Antimatter of neodymium iron boron permanent magnet material:
The antimatter of neodymium iron boron permanent magnet materials. The existence of antimatter in the universe is a major scientific proposition. According to the currently recognized Big Bang theory, the universe was formed by the Big Bang about 15 billion years ago, and the Big Bang should produce an equal amount of matter and antimatter. What constitutes our surrounding world is matter, and where is antimatter?
Another challenge in astrophysics and cosmology today is the exploration of dark matter. Astronomy refers to the matter in the universe that cannot be seen optically as dark matter, characterized by neither emitting light nor interacting with light, and only having universal gravitation. Recently, astronomical observations and research have found that dark matter accounts for approximately 60% of the universe. What exactly are these dark matter? public opinions are divergent.

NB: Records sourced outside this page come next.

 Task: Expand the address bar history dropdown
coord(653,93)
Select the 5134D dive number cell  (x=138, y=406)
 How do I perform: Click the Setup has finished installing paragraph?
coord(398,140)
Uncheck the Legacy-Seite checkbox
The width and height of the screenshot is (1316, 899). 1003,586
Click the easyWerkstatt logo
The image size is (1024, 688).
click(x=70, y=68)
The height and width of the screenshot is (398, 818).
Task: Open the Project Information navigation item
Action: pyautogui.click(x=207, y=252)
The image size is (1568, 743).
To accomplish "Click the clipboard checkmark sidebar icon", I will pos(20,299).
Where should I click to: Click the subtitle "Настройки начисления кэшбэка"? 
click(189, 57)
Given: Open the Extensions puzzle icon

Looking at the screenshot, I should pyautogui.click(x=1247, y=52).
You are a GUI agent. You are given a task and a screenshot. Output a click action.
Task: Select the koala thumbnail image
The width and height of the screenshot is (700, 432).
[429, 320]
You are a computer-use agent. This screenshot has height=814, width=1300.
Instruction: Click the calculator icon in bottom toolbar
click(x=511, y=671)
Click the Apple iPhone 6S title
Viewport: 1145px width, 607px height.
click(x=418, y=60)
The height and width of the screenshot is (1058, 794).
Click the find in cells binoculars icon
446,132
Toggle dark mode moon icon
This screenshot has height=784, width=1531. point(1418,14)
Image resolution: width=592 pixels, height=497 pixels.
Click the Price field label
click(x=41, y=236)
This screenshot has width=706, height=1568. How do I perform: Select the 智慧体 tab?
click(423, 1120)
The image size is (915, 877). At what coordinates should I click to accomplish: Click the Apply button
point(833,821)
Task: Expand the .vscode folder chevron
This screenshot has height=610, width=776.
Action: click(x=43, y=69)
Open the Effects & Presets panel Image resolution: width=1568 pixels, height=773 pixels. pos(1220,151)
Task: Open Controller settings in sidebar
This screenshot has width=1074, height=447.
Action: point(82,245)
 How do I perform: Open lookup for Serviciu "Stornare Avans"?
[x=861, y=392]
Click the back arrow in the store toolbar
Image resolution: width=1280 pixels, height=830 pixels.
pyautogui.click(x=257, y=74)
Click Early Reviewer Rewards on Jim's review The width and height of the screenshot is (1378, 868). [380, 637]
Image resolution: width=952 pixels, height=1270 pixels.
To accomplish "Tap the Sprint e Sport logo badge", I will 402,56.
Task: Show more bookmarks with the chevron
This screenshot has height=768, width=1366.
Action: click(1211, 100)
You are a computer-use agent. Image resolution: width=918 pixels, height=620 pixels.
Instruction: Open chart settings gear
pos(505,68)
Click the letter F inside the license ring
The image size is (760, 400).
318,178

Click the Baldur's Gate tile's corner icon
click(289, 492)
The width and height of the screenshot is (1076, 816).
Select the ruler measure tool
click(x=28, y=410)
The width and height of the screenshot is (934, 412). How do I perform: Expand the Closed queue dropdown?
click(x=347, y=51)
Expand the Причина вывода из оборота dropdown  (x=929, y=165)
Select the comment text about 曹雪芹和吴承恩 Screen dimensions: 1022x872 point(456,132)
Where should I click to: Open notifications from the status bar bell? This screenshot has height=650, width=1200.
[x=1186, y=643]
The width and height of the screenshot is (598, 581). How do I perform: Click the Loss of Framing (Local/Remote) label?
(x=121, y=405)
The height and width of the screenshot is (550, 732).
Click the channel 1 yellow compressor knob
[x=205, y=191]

Therefore, finding a method to detect antimatter and dark matter is particularly important! Thus, the "Alpha Magnetic Spectrometer" came into being. The "Alpha Magnetic Spectrometer" experiment was led by Professor Ding Zhaozhong, a Chinese American scientist and Nobel laureate. Many scientists from more than 10 countries and regions, including the United States, China and Germany, participated in the research and design work. Its core component is a neodymium iron boron ring permanent magnet with an outer diameter of 1.6 meters, an inner diameter of 1.2 meters, and a weight of 2 tons. If a conventional magnet is used, it cannot operate in space due to the influence of the diffuse magnetic field everywhere, and it is unrealistic to use superconducting magnet, which material is the most suitable? Chinese scientists proposed to make Nd-Fe-B permanent magnets that fully meet the requirements of space operations, and put them into the "Alpha Magnetic Spectrometer" to provide powerful magnetic force for them to capture the information of antimatter and dark matter.